Output exactly the lines from the line that has "This screenshot has width=748, height=1217." through the last line of the data below, with no pictures.

■ ■ ■ ■

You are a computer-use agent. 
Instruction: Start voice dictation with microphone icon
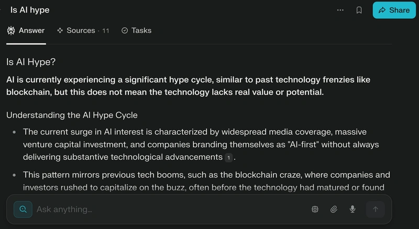pyautogui.click(x=352, y=209)
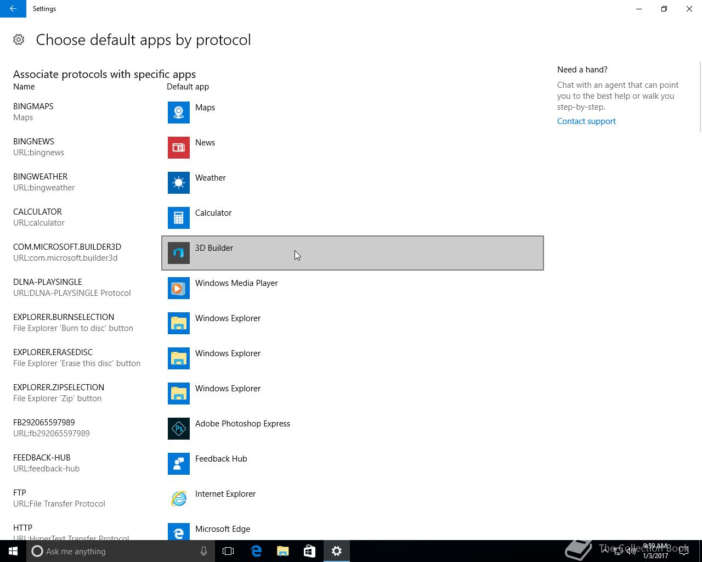Launch File Explorer from the taskbar
This screenshot has width=702, height=562.
282,551
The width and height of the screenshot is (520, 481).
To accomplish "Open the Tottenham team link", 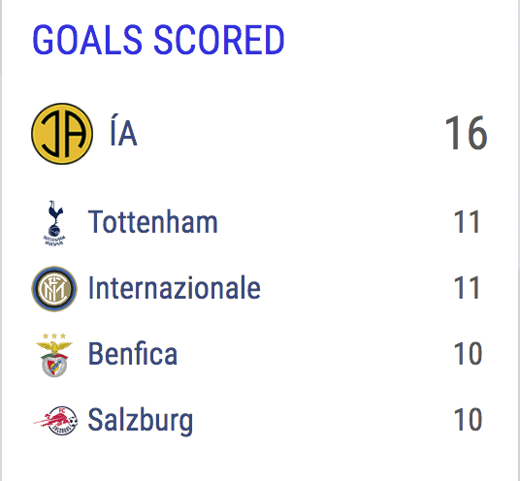I will point(153,222).
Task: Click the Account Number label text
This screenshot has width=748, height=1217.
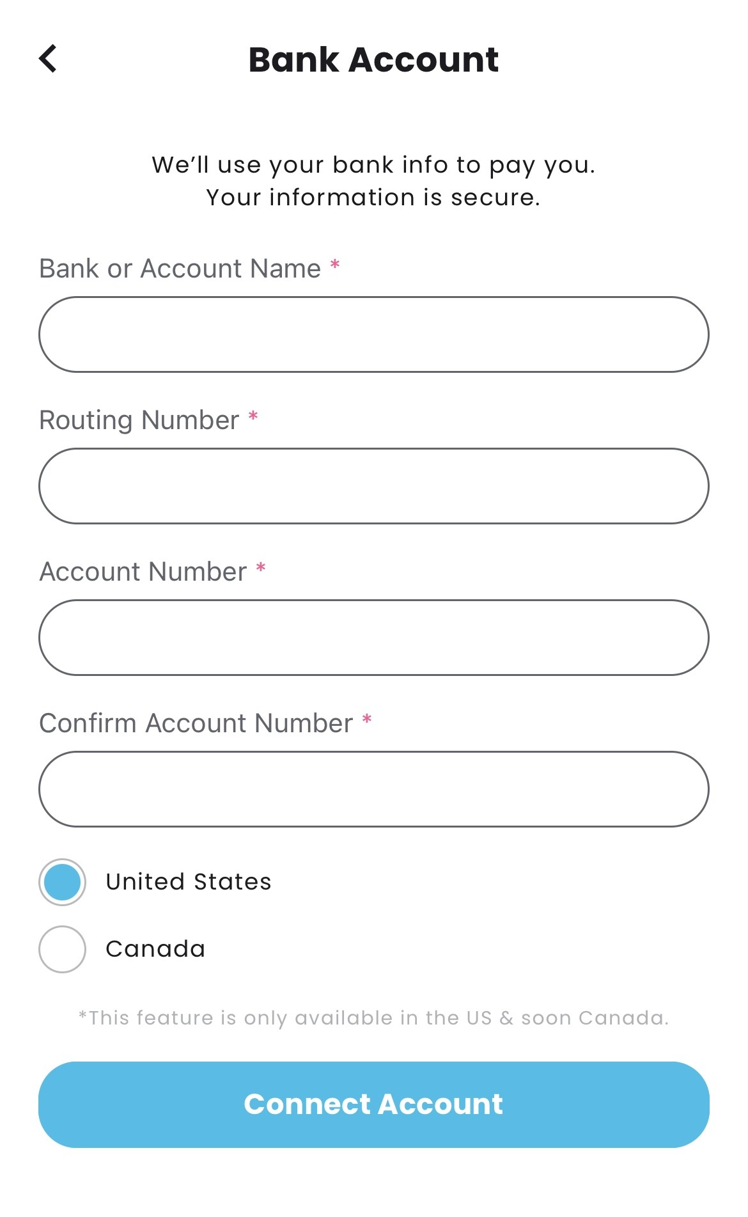Action: (x=143, y=572)
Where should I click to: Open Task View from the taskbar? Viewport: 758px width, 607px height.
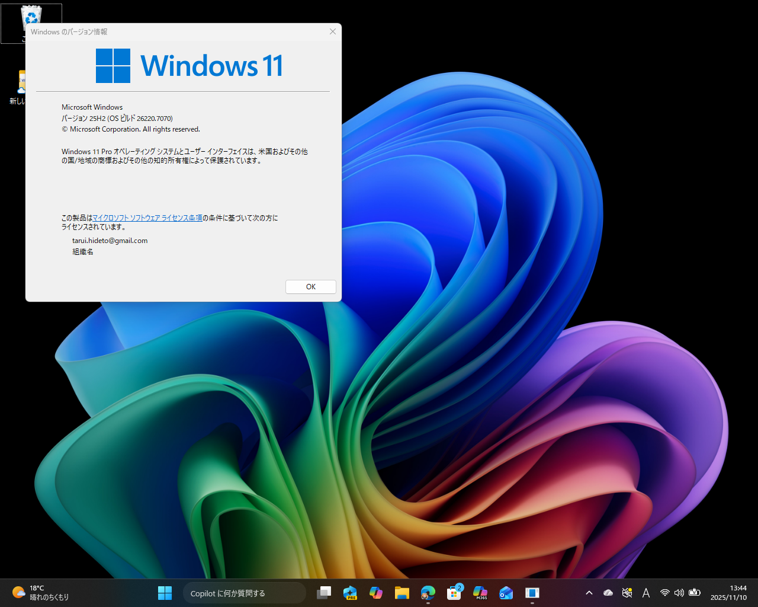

■ ■ ■ ■

◆ **Response below**:
This screenshot has width=748, height=1217.
Action: (x=143, y=572)
Where should I click to: Open Task View from the taskbar? Viewport: 758px width, 607px height.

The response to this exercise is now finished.